* [EXCERPT]:
=-=-=

Lets quote the intel manual:  RDTSC Read Time-Stamp Counter . So this is a instruction to
retrieve the value of the time stamp counter. Now what exactly is the time stamp counter?
Lets quote intel again  The processor monotonically increments the time-stamp counter MSR
every clock cycle and resets it to 0 whenever the processor is reset . So put in other words it
counts the cpu cycles. Now this sounds interesting if we could measure the clock cycles a
function needs to execute right?
How can we use it for detection?
As stated before you must start the measurement before function execution and stop it
afterwards. There are a few things to take into account when coding this. The windows
operating system is a pre-emptive system. Meaning that it shares the time between processes
and threads. So you got to make sure the function you are measuring won t be interrupted by
windows. Luckily windows provides a excellent way to do that named SetPriorityClass().
With that function and using as second parameter REALTIME_PRIORITY_CLASS. You can
make sure the execution of your measuring doesn t get interrupted.
A practical point to take into consideration is the following. The execution time (clock cycle)

=-=-=

* [GIVEN DATA]:
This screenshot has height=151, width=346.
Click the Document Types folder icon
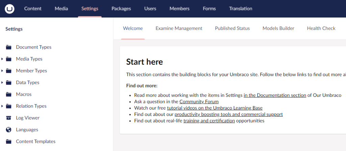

=-=-=

* [WHAT THE EXERCISE ASKS]:
Reproduce the time-stamp counter passage word for word, from "Lets quote the" up to and including "it for detection?". The data come from a different source than the time-stamp counter passage.

* [SOLUTION TO THE PROBLEM]:
Lets quote the intel manual:  RDTSC Read Time-Stamp Counter . So this is a instruction to
retrieve the value of the time stamp counter. Now what exactly is the time stamp counter?
Lets quote intel again  The processor monotonically increments the time-stamp counter MSR
every clock cycle and resets it to 0 whenever the processor is reset . So put in other words it
counts the cpu cycles. Now this sounds interesting if we could measure the clock cycles a
function needs to execute right?
How can we use it for detection?